AIM OF THE TASK: Edit the entries from the line with "You are a GUI" up to and including the line with "[x=826, y=78]", replacing "auto layout icon" with "align icon" and leaving everything else unchanged. Omit the pictures from your answer.

DATA PROVIDED:
──────────
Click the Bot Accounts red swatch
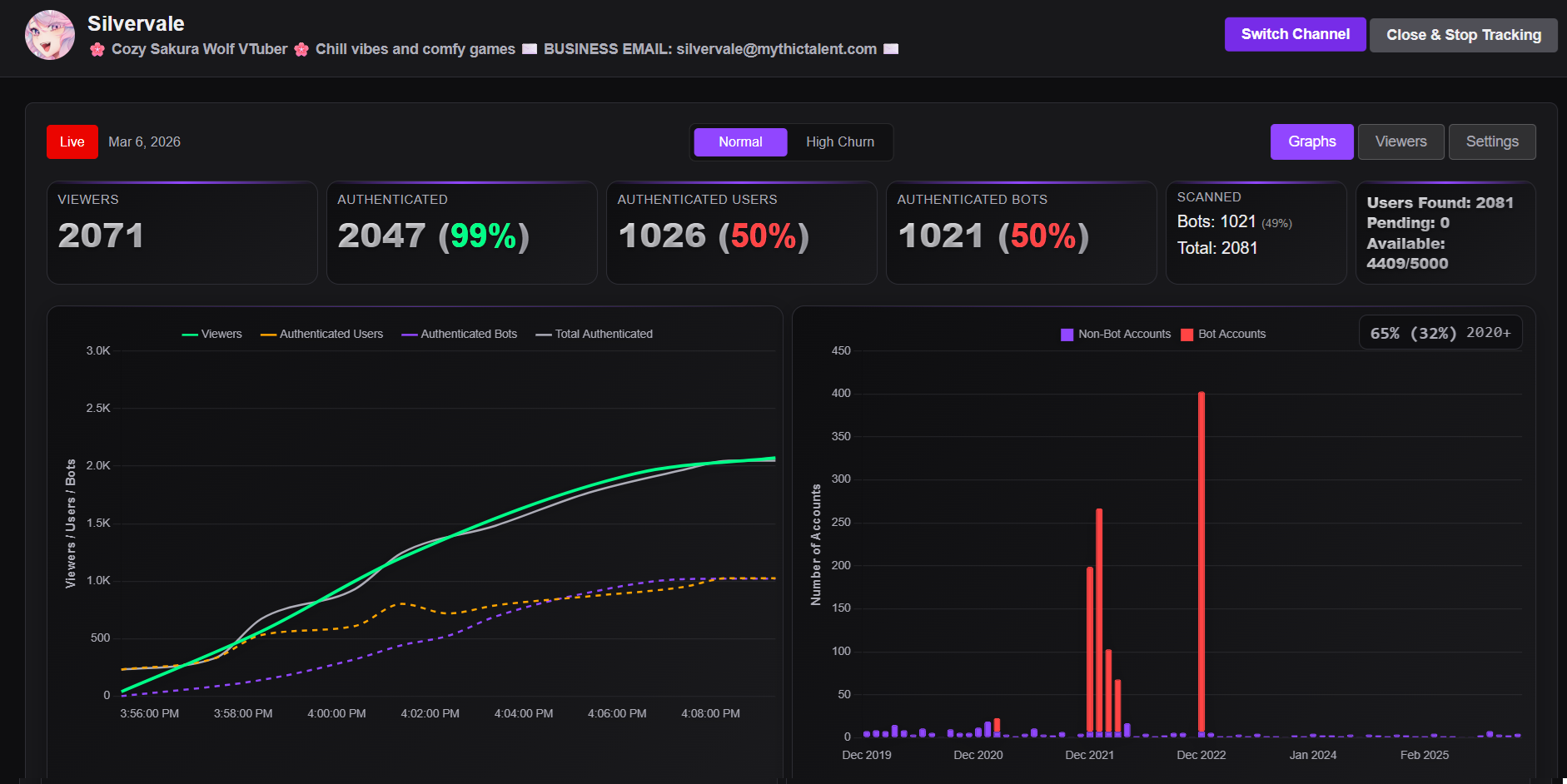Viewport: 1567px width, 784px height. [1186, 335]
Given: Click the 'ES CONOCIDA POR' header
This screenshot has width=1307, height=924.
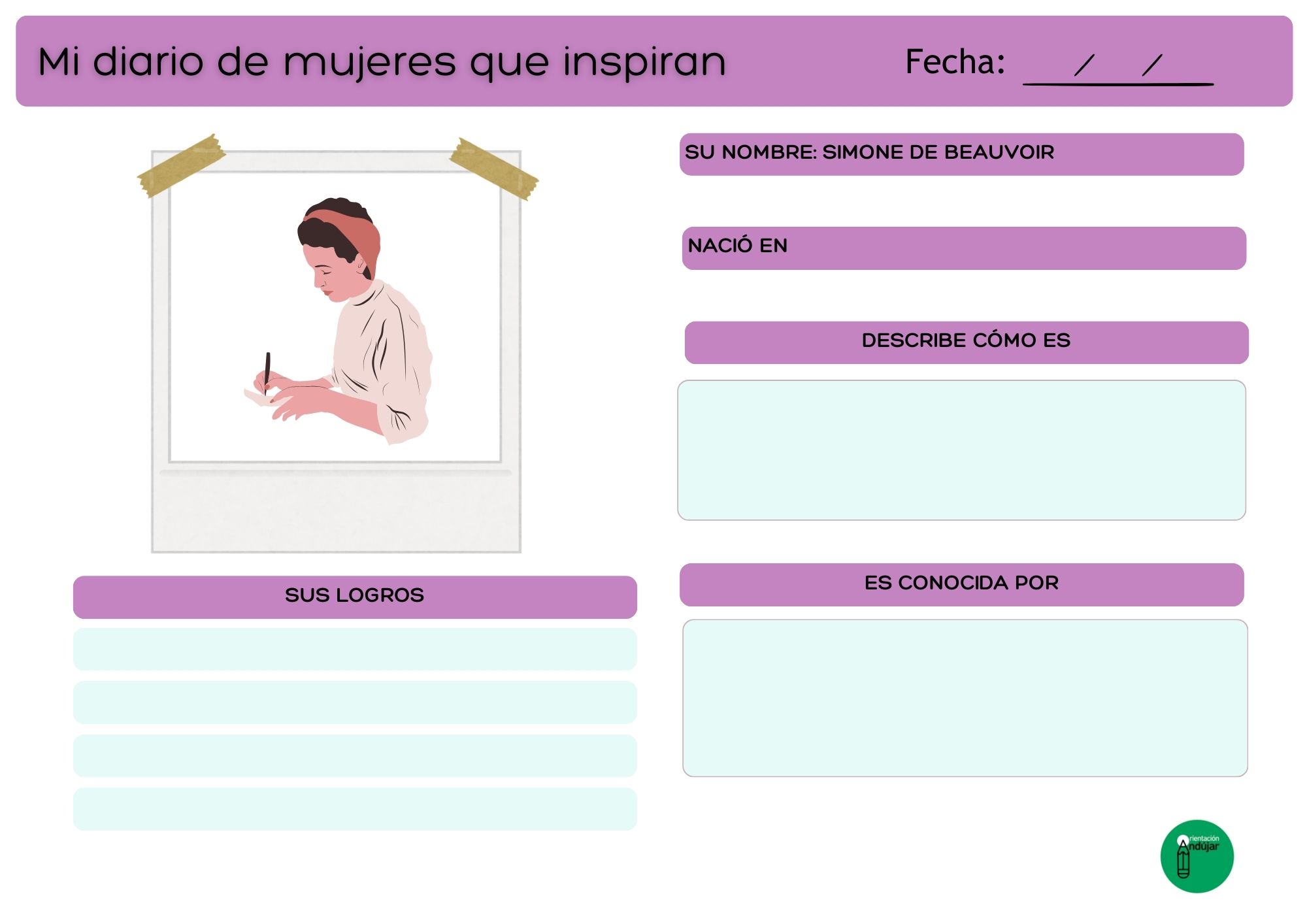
──────────
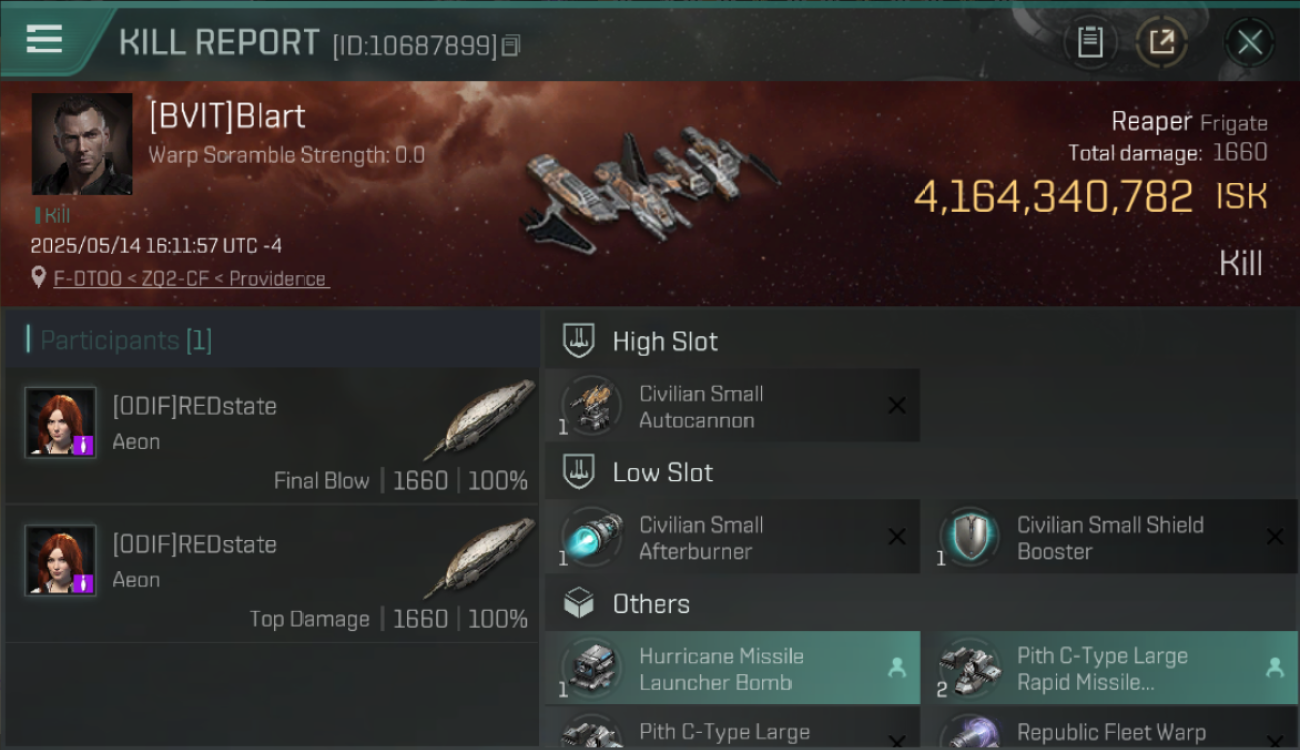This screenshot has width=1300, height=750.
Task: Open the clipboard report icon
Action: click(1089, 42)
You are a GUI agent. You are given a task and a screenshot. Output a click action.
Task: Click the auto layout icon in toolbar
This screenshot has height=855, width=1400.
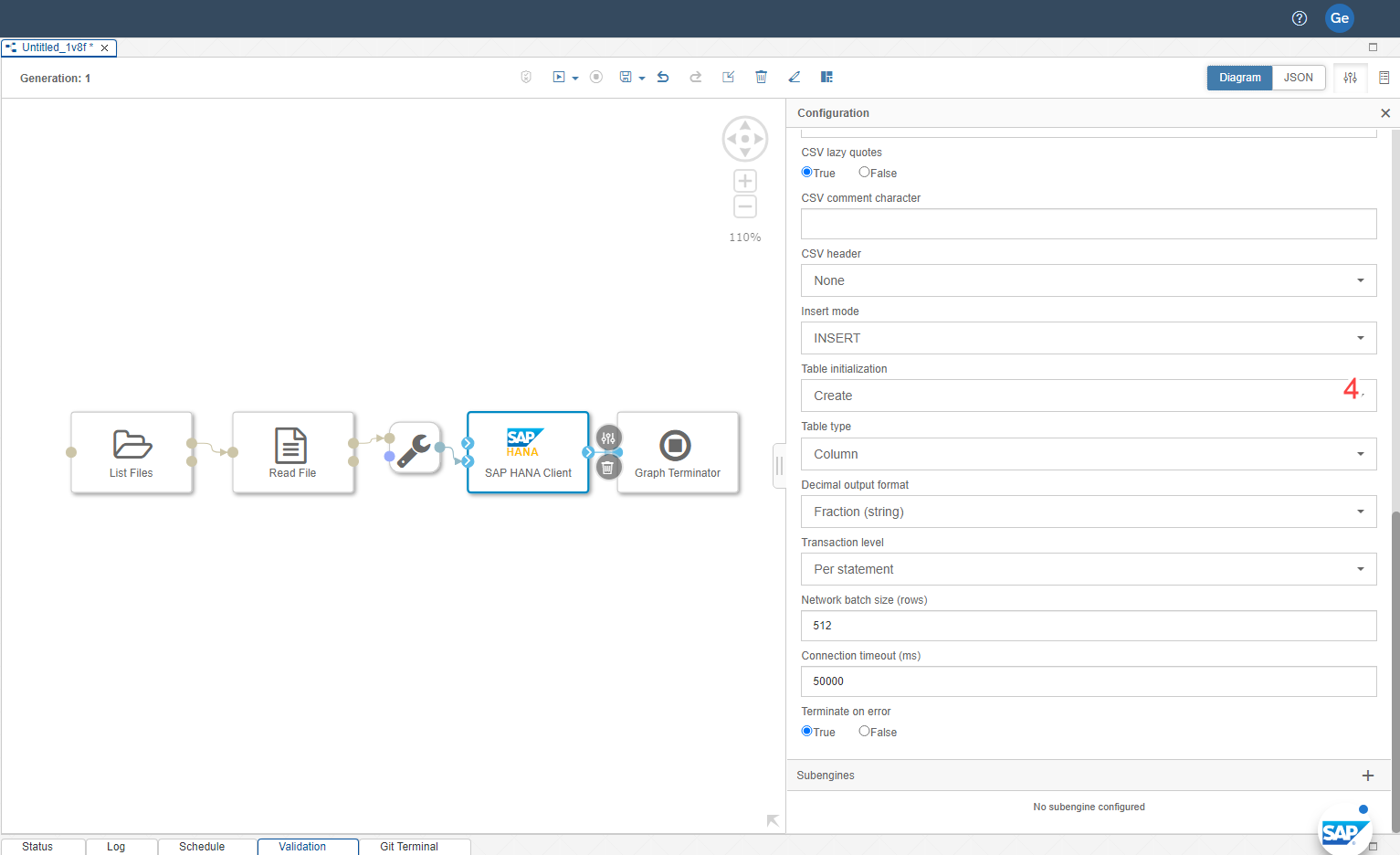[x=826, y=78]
──────────
ANSWER FOR THE TASK:
You are a GUI agent. You are given a task and a screenshot. Output a click action.
Task: Click the align icon in toolbar
This screenshot has height=855, width=1400.
[x=826, y=78]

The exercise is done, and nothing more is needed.